The service provider binds Cognesy\Http\Contracts\CanSendHttpRequests to the Laravel-backed HTTP transport. All higher-level services (Inference, Embeddings, StructuredOutput) depend on that contract, ensuring consistent HTTP behavior across the entire package.

Logging Settings

The package includes a logging pipeline that enriches log entries with Laravel request context (request ID, authenticated user, route, URL) automatically.

'logging' => [
    // Enable/disable logging
    'enabled' => env('INSTRUCTOR_LOGGING_ENABLED', true),

    // Log channel (must exist in config/logging.php)
    'channel' => env('INSTRUCTOR_LOG_CHANNEL', 'stack'),

    // Minimum log level
    'level' => env('INSTRUCTOR_LOG_LEVEL', 'warning'),

    // Logging preset: default, production, or custom
    'preset' => env('INSTRUCTOR_LOGGING_PRESET', 'production'),

    // Events to exclude from logging
    'exclude_events' => [
        Cognesy\Http\Events\DebugRequestBodyUsed::class,
        Cognesy\Http\Events\DebugResponseBodyReceived::class,
    ],
],

Logging Presets

Preset Description
default Verbose logging suitable for local development; includes message templates for key events and excludes debug-level HTTP body events
production Minimal logging at warning level and above; excludes verbose HTTP and partial-response events for lower overhead
custom Fully configurable pipeline -- supply your own channel, level, exclude_events, include_events, and templates arrays

Both the default and production presets automatically attach lazy enrichers that add the current HTTP request context (request ID, user ID, session ID, route, method, URL) to every log record.

Events Settings

Configure how Instructor's internal events are bridged to Laravel's event dispatcher.

'events' => [
    // Bridge Instructor events to Laravel's event dispatcher
    'dispatch_to_laravel' => env('INSTRUCTOR_DISPATCH_EVENTS', true),

    // Specific events to bridge (empty = all events)
    'bridge_events' => [
        // \Cognesy\Instructor\Events\ExtractionComplete::class,
    ],
],

When bridge_events is empty (the default), every Instructor event is forwarded to Laravel. To limit traffic, list only the event classes you care about.
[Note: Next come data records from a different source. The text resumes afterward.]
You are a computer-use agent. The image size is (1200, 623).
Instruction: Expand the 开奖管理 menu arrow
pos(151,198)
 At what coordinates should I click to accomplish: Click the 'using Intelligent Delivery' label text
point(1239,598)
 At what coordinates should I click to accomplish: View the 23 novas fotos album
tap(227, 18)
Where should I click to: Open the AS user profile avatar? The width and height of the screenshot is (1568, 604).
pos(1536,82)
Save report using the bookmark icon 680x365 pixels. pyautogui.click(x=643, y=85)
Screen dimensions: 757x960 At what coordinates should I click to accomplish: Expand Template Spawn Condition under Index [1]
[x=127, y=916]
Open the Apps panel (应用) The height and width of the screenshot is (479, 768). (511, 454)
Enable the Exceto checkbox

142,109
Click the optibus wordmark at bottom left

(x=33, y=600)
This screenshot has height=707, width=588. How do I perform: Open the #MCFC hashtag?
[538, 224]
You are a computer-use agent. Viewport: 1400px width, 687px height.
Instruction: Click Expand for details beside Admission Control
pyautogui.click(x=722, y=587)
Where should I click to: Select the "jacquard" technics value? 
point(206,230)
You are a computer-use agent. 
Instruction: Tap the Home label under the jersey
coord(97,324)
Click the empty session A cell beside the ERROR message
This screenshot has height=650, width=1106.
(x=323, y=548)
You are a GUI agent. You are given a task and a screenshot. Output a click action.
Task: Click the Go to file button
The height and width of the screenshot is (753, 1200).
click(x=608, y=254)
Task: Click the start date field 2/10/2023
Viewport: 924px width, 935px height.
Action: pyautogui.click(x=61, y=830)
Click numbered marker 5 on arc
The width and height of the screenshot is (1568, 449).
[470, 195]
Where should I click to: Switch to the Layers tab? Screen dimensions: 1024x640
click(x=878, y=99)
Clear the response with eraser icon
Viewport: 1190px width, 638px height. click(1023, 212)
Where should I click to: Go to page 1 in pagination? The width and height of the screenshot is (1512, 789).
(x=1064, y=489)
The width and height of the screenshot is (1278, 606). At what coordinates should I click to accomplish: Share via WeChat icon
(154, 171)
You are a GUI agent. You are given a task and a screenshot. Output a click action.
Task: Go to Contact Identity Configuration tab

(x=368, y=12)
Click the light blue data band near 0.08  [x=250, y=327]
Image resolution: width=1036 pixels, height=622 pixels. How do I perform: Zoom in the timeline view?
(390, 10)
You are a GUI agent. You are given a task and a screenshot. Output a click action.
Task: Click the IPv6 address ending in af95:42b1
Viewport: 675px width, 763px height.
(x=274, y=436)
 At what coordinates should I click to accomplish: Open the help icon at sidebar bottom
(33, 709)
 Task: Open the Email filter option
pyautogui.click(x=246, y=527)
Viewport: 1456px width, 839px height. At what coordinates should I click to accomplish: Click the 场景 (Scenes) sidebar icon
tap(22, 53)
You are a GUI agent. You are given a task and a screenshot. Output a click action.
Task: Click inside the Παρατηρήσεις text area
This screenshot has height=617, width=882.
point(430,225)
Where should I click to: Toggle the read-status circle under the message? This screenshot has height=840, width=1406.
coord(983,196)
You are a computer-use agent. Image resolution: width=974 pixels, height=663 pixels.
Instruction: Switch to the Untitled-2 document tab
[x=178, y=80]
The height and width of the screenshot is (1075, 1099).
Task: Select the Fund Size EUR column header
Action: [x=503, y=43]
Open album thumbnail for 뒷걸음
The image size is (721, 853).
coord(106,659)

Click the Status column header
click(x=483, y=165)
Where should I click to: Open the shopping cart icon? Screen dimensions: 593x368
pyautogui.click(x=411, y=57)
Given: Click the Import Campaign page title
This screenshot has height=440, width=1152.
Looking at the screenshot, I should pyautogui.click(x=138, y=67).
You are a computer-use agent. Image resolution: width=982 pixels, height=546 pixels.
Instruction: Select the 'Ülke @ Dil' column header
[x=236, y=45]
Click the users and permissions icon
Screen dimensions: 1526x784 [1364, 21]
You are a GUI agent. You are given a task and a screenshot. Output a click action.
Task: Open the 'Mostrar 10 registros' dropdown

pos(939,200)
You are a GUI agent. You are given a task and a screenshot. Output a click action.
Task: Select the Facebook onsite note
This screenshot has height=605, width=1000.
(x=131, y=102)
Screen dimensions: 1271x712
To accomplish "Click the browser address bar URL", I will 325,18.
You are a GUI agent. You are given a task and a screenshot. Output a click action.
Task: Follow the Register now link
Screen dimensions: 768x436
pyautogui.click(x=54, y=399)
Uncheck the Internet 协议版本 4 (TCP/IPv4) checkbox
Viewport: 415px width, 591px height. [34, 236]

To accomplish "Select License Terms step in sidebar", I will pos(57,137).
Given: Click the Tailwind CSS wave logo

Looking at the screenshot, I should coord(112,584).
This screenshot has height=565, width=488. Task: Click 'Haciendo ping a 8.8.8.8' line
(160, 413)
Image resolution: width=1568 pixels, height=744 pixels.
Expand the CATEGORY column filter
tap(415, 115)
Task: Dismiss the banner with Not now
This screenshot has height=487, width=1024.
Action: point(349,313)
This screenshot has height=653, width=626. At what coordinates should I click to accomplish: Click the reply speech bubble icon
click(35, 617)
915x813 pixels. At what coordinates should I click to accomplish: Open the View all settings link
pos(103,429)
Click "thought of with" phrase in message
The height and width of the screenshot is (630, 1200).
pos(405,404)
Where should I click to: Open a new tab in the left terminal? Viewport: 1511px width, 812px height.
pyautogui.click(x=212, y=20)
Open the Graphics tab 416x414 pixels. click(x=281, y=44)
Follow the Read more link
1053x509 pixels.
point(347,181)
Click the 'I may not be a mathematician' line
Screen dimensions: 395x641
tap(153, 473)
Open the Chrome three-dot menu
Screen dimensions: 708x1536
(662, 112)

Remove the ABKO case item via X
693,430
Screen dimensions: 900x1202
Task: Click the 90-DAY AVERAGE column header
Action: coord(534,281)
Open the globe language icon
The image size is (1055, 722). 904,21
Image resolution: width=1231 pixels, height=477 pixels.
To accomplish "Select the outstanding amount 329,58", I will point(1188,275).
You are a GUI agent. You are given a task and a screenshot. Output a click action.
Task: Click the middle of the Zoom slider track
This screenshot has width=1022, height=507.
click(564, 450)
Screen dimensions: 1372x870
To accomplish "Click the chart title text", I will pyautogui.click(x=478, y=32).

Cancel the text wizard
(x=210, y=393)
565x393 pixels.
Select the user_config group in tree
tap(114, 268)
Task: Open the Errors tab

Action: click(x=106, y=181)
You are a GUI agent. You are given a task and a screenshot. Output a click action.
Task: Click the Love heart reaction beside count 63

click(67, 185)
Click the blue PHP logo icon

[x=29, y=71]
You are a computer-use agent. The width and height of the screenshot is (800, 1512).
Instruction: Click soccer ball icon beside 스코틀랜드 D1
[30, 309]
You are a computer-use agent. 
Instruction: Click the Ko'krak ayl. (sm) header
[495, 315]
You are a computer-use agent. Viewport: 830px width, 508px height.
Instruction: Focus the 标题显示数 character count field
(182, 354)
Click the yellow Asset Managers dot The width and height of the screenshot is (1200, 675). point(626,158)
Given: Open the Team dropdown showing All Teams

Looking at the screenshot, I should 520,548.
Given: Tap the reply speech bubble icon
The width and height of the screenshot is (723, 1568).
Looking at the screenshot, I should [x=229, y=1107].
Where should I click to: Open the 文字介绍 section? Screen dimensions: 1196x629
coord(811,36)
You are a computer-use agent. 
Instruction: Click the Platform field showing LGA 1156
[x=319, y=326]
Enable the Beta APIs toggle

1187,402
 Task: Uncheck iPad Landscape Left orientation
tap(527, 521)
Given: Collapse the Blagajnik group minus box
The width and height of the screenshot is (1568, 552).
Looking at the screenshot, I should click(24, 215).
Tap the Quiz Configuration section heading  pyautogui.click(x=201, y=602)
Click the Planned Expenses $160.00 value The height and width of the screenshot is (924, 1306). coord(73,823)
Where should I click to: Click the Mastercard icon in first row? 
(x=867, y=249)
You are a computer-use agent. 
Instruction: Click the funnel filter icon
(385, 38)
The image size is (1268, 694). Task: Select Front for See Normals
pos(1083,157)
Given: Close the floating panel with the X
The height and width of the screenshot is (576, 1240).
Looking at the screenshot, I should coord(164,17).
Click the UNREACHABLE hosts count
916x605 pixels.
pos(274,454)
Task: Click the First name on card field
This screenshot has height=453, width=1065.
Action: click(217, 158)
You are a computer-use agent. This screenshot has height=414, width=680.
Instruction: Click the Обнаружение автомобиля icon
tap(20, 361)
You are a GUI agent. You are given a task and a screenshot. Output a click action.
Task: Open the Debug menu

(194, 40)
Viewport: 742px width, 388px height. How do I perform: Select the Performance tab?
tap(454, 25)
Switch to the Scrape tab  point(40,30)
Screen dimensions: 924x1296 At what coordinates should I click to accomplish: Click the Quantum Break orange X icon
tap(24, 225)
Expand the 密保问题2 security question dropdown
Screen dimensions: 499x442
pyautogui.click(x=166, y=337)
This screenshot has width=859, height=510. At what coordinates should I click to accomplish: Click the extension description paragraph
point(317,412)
See the Events guide for the full list of available events and listener examples.

Cache Settings

Configure response caching to avoid redundant API calls for identical inputs.

'cache' => [
    // Enable response caching
    'enabled' => env('INSTRUCTOR_CACHE_ENABLED', false),

    // Cache store to use (null = default store)
    'store' => env('INSTRUCTOR_CACHE_STORE'),

    // Default TTL in seconds
    'ttl' => env('INSTRUCTOR_CACHE_TTL', 3600),

    // Cache key prefix
    'prefix' => 'instructor',
],

Environment Variables Reference

Variable Default Description
INSTRUCTOR_CONNECTION openai Default LLM connection
INSTRUCTOR_OUTPUT_MODE json_schema Output mode for extraction
INSTRUCTOR_MAX_RETRIES 2 Max validation retry attempts
INSTRUCTOR_HTTP_DRIVER laravel HTTP client driver
INSTRUCTOR_HTTP_TIMEOUT 120 Request timeout (seconds)
INSTRUCTOR_HTTP_CONNECT_TIMEOUT 30 Connection timeout (seconds)
INSTRUCTOR_LOGGING_ENABLED true Enable logging
INSTRUCTOR_LOG_CHANNEL stack Laravel log channel
INSTRUCTOR_LOG_LEVEL warning Minimum log level
INSTRUCTOR_LOGGING_PRESET production Logging preset
INSTRUCTOR_DISPATCH_EVENTS true Bridge events to Laravel
INSTRUCTOR_CACHE_ENABLED false Enable response caching
OPENAI_API_KEY -- OpenAI API key
ANTHROPIC_API_KEY -- Anthropic API key

Runtime Configuration

Override any configuration at runtime using the fluent API on the facades:

use Cognesy\Instructor\Laravel\Facades\StructuredOutput;
use Cognesy\Instructor\StructuredOutputRuntime;

$result = StructuredOutput::connection('anthropic')  // Switch connection
    ->withModel('claude-3-opus-20240229')        // Override model
    ->withRuntime(
        StructuredOutputRuntime::fromDefaults()->withMaxRetries(5)
    )                                            // Override retries
    ->with(
        messages: 'Extract data...',
        responseModel: MyModel::class,
    )
    ->get();

For full programmatic control, build an LLMConfig object and pass it directly:

use Cognesy\Polyglot\Inference\Config\LLMConfig;

$config = LLMConfig::fromArray([
    'driver' => 'openai',
    'apiUrl' => 'https://api.openai.com/v1',
    'apiKey' => $myKey,
    'model' => 'gpt-4o',
    'maxTokens' => 8192,
]);

$result = StructuredOutput::fromConfig($config)
    ->with(messages: '...', responseModel: MyModel::class)
    ->get();